■ **Dataset rows**

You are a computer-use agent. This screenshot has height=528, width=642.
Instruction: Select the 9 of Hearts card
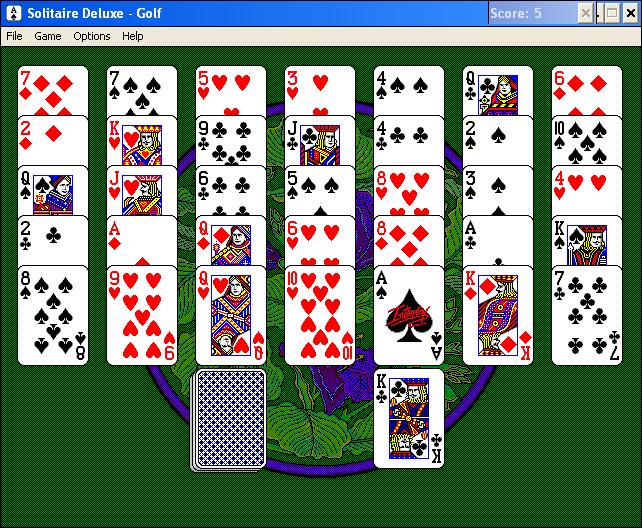point(142,315)
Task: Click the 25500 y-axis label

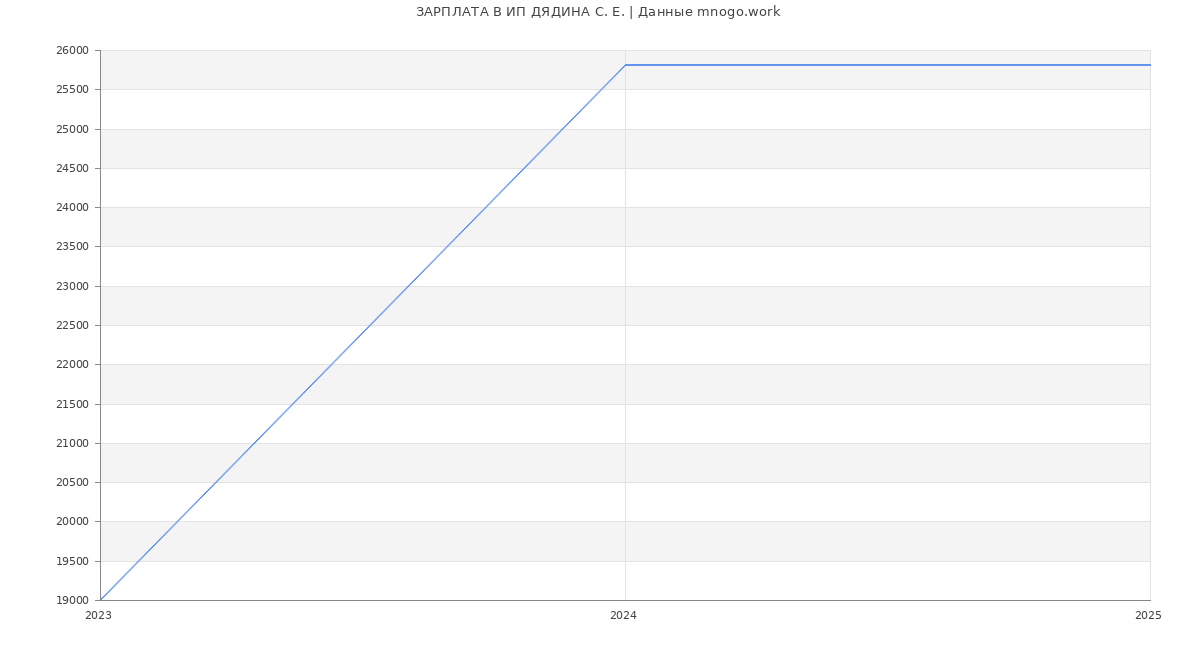Action: coord(72,90)
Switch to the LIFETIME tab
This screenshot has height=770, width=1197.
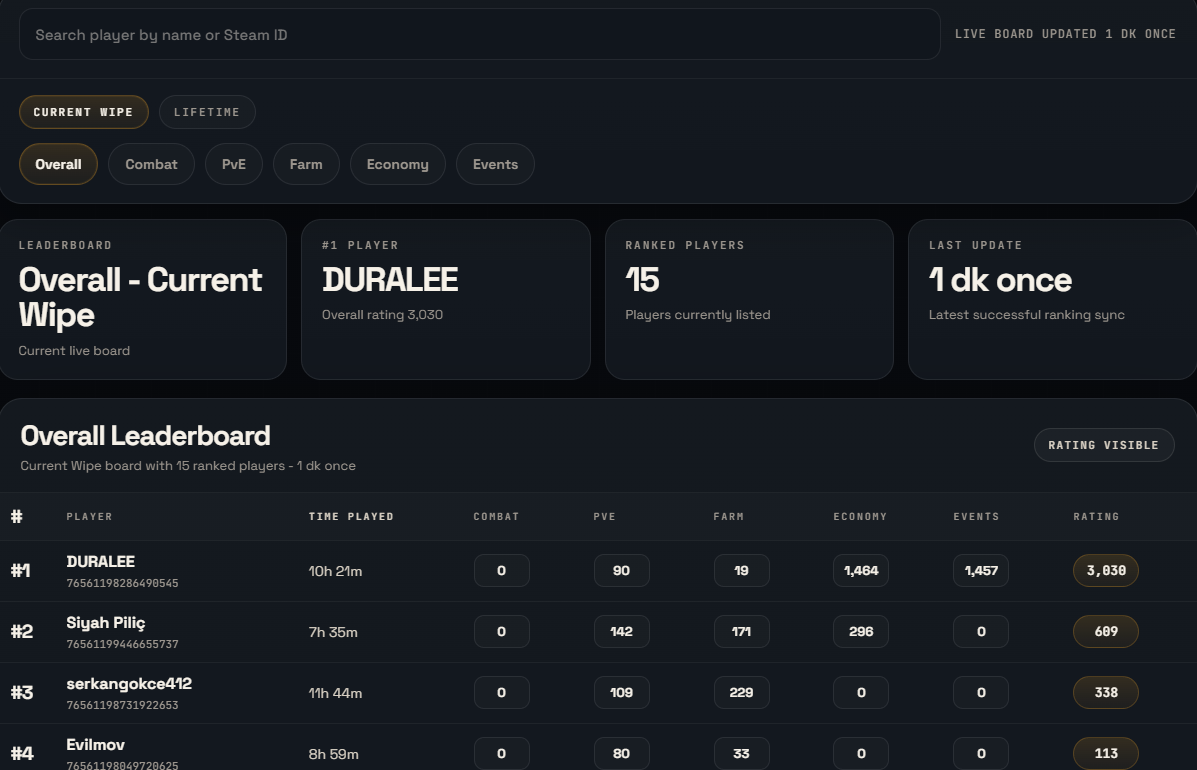pyautogui.click(x=207, y=112)
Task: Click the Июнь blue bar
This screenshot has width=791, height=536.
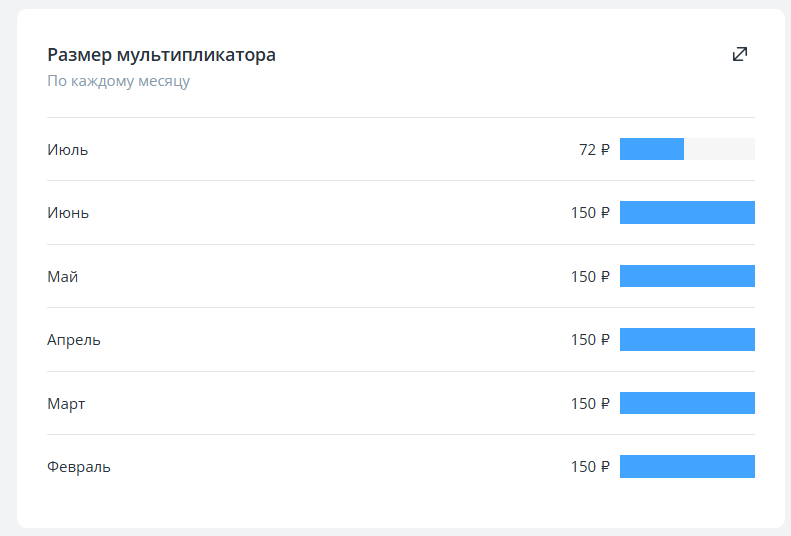Action: (x=687, y=212)
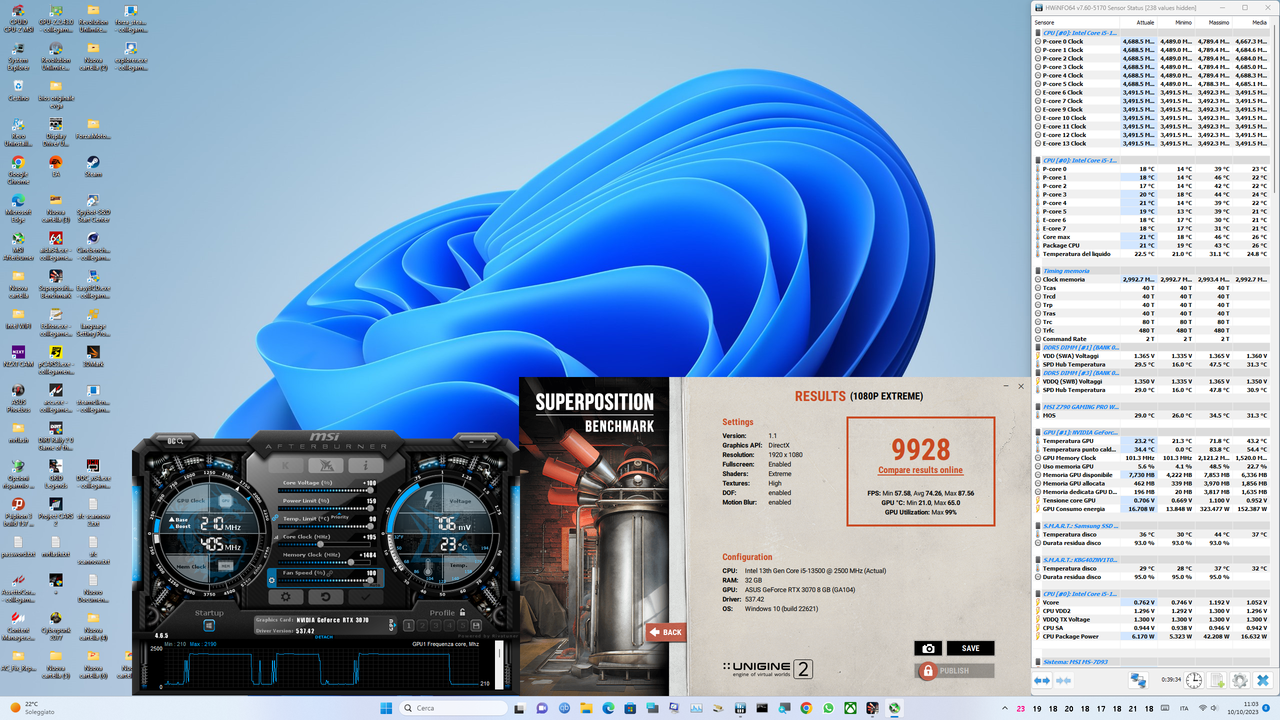Enable Windows startup for Afterburner
This screenshot has height=720, width=1280.
(x=208, y=623)
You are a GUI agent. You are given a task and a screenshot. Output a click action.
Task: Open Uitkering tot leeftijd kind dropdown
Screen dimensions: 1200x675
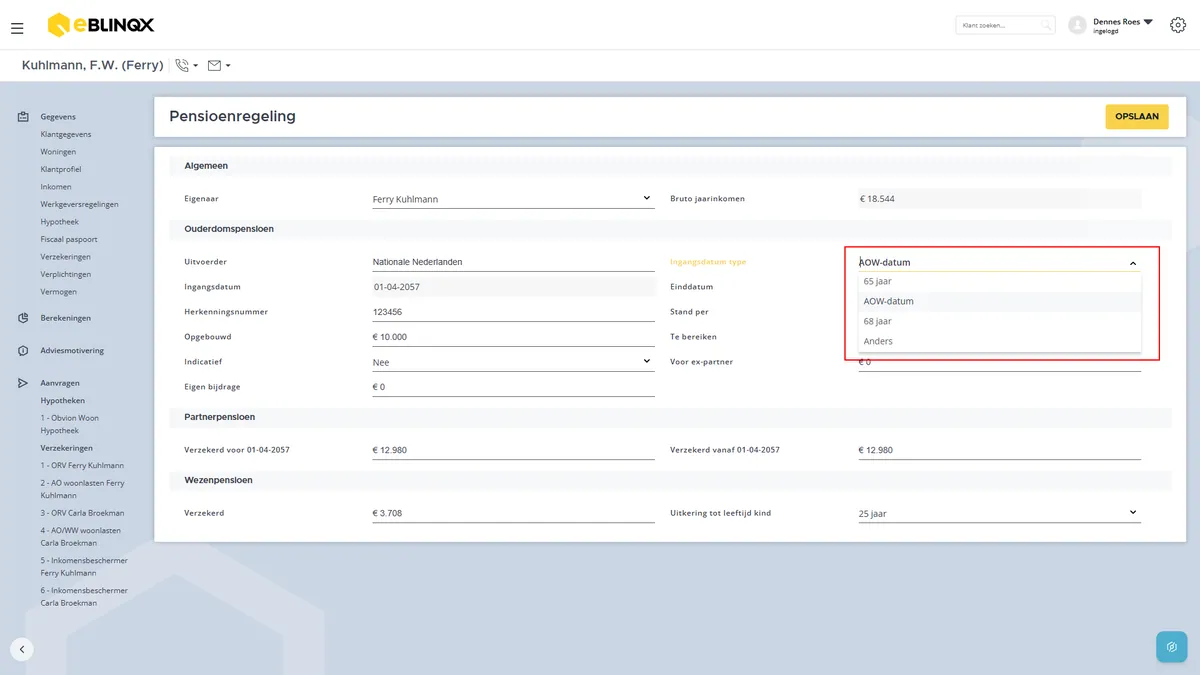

■ **Do this**
Starting at the line containing "Switch to the LIFETIME tab" and ending at the end of the records, recast the lines as a Markdown table with the columns Row and Text, where Row gives a running number and Text holds the line. Skip blank lines and leave the pictures out.

■ **Complete answer**
| Row | Text |
|---|---|
| 1 | Switch to the LIFETIME tab |
| 2 | This screenshot has height=770, width=1197. |
| 3 | pyautogui.click(x=207, y=112) |
| 4 | Task: Click the Июнь blue bar |
| 5 | This screenshot has width=791, height=536. |
| 6 | Action: (x=687, y=212) |
| 7 | Enable Windows startup for Afterburner |
| 8 | This screenshot has height=720, width=1280. |
| 9 | (x=208, y=623) |
| 10 | You are a GUI agent. You are given a task and a screenshot. Output a click action. |
| 11 | Task: Open Uitkering tot leeftijd kind dropdown |
| 12 | Screen dimensions: 1200x675 |